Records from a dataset

Segment Open

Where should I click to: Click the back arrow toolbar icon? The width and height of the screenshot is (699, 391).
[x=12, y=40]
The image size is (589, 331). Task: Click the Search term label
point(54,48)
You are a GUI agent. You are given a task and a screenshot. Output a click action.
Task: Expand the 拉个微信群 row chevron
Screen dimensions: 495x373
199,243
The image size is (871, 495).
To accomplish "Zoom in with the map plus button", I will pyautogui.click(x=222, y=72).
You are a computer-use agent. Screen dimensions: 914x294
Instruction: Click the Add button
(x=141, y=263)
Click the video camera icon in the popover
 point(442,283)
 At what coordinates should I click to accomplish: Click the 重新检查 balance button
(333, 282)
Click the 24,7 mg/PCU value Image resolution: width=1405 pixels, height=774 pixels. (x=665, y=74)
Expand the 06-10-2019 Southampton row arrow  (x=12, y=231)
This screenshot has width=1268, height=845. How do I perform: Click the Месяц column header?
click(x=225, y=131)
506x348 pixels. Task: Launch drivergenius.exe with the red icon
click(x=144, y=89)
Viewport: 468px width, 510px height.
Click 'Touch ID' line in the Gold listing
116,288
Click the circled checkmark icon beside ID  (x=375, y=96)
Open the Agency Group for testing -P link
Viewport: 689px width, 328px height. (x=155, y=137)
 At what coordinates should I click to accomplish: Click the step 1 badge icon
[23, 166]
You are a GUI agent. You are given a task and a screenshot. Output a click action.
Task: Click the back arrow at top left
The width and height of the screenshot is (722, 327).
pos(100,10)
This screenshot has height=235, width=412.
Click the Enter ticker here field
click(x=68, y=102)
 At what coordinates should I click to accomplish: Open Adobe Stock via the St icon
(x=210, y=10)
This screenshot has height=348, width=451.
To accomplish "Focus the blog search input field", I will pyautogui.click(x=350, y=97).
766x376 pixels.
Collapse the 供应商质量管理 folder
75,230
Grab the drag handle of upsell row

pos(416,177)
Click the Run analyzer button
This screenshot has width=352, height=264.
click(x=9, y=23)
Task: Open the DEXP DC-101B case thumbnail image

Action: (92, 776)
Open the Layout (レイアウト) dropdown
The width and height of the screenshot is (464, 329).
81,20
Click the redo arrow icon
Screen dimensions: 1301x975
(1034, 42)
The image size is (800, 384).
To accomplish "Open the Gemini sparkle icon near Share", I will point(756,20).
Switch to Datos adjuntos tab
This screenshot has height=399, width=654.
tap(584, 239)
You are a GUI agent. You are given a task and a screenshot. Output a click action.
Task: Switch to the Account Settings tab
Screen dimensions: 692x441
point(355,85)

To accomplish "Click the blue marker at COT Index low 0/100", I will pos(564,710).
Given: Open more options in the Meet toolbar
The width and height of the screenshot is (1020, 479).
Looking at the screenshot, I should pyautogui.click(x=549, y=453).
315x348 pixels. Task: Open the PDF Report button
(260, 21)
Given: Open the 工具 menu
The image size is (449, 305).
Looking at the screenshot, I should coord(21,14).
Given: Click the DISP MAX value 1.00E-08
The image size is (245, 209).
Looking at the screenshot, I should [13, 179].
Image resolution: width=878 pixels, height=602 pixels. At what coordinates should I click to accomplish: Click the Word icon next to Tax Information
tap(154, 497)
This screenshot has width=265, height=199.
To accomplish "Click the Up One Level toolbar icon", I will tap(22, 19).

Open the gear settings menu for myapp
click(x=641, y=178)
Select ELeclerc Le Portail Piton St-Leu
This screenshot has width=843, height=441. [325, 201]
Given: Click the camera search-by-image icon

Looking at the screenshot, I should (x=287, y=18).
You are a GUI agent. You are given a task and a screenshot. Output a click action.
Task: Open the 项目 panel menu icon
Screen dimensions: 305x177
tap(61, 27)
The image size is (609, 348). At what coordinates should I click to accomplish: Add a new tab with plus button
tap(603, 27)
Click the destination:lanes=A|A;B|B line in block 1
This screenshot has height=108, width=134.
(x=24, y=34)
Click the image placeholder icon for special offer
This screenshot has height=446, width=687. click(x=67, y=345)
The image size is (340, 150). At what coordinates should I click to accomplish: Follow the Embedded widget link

Segment Closed

__BRIEF__. Begin with the line above that has "At what coordinates should I click to accomplish: Click the 重新检查" and continue through the line that has "Expand the 06-10-2019", setting each one down exactly. Stop there.

__EXPECTED ANSWER__.
 At what coordinates should I click to accomplish: Click the 重新检查 balance button
(333, 282)
Click the 24,7 mg/PCU value Image resolution: width=1405 pixels, height=774 pixels. (x=665, y=74)
Expand the 06-10-2019 Southampton row arrow  (x=12, y=231)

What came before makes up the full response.